The first demonstrations of radio transmission were made by Heinrich Hertz in the 1880s. In the 1890s, a lot of people had been working on radio phenomema: Oliver Heaviside, Edouard Branly, John Stone, Oliver Lodge, Alexander Popov, Nikola Tesla and of course Guglielmo Marconi -- and no doubt many others. Most of them were concerned with it purely as an interesting new phenomenon. Tesla was primarily interested in it for energy transmission (disastrously for him, as such a thing is possible in principle, but far too grossly inefficient for practical use -- and Tesla should have realised this if his mathematical theory had been stronger.)
Marconi was interested primarily in building a practical communication system, and his contribution lay largely in improvements in antenna design that were a result of his own experimental work; in bringing together the incremental improvements of several others (some of whom where paid for their work); and in what we would today call "optimisation." These were not minor contributions; they turned radio transmission from a laboratory toy with a practical range of a few yards, into a practical communication system with a range of miles. (He reached 10 miles by 1897, 60 miles by 1899, and thousands of miles by 1901; no-one else was even close to this.) For example, Marconi's coherers were certainly based on Branly's work, but Marconi's were more than an order of magnitude more sensitive.
Part of this was the use of "syntonic" circuits which were tuned to particular frequencies -- and subject to numerous patent disputes, as to who invented them. Probably Lodge was first, although certainly the idea is strongly suggested by Maxwell's basic theory from the 1860s, and was independently re-invented by several people in rapid succession around this time. A tuned circuit enables the receiver to have far better discrimination of signal over noise, and so to pick up much weaker (i.e. more distant) signals. This was what enabled Marconi's equipment to attain transatlantic range.
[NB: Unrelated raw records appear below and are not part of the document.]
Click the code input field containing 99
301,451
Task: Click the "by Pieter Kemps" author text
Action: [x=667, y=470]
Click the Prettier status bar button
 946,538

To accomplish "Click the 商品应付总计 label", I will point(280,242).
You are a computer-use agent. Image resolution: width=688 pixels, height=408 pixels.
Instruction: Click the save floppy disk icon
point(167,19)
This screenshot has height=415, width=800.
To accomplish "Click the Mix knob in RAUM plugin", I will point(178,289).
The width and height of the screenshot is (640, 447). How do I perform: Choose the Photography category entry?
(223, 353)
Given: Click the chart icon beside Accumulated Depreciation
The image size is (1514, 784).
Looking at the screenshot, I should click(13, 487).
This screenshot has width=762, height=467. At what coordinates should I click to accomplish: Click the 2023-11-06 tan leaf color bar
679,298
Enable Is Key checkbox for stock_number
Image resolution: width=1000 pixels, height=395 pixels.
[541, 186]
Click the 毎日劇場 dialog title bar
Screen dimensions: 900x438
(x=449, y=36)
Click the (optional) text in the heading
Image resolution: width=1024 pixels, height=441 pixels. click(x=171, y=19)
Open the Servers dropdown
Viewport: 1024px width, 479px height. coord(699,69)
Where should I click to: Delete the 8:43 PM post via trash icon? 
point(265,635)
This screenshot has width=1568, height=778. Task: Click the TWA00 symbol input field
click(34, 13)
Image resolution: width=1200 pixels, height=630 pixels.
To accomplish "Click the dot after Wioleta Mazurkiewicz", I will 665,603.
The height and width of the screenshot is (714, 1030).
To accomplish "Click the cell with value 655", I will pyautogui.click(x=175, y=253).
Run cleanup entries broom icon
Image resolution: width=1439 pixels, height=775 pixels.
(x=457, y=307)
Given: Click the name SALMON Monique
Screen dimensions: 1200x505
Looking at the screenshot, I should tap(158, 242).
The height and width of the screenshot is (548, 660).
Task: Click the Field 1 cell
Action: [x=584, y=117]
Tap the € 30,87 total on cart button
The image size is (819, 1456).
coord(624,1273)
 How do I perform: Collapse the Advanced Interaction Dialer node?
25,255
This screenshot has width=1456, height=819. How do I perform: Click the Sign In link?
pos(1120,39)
So to cut a long story short ("too late!" they cried), Maskelyne's crude spark transmitter could intrude on the demonstration at the Royal Institute, but only if it were very much closer than the intended transmitter. The fact the signal was picked up even by the arc lamp suggests that it was less than a hundred yards away. Similarly, Maskelyne's very much cruder receiver could pick up Marconi's transmissions from Cornwall because it was hundreds of times closer than the intended recipients. However it certainly could not receive the replies from ships at sea, and unless the message itself gacve it away, it could not tell for whom the transmission was intended. Even though Maskelyne was supposed to be demonstrating that wired telepgraphy was more secure, his demonstration actually offerred less in the way of a "hack" than simply tapping a telegraph line!
Maskelyne's demonstration did show that "syntonic circuits" offer very imperfect security, yet Fleming was right to suggest that it was more of a trick than a hack.